═════ Dataset content ═════

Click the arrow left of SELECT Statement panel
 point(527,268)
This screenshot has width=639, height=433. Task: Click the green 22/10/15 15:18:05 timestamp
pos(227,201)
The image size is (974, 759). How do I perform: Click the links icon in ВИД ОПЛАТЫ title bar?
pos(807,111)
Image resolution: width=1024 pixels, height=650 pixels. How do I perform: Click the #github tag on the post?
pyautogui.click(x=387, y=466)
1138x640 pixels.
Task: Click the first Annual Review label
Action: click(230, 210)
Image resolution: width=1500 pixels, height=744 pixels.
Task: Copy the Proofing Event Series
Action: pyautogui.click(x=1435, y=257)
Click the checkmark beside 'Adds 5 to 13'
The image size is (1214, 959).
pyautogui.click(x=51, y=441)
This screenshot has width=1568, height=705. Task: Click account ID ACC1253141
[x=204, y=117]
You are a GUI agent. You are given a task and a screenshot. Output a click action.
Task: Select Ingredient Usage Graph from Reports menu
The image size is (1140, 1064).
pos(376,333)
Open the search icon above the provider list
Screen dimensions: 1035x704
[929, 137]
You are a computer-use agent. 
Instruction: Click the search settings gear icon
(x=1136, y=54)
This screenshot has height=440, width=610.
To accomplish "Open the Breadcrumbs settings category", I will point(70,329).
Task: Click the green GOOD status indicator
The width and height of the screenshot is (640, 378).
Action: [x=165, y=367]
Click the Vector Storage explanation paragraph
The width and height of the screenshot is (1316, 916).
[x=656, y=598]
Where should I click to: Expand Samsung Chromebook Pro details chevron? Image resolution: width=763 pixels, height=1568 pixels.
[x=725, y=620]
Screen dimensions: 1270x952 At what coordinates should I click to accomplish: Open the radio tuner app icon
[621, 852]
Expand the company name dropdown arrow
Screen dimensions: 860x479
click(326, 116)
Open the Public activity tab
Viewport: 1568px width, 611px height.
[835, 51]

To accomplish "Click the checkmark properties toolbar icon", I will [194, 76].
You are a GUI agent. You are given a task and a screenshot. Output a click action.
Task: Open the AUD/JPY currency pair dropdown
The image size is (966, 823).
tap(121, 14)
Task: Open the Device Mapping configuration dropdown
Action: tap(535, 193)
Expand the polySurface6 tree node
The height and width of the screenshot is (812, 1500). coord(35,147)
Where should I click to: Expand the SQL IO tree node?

═════

Filter the data for the string "will" and copy every line that has it.

To accomplish "Open the Breadcrumbs settings category", I will point(70,329).
To accomplish "Click the checkmark properties toolbar icon", I will [194, 76].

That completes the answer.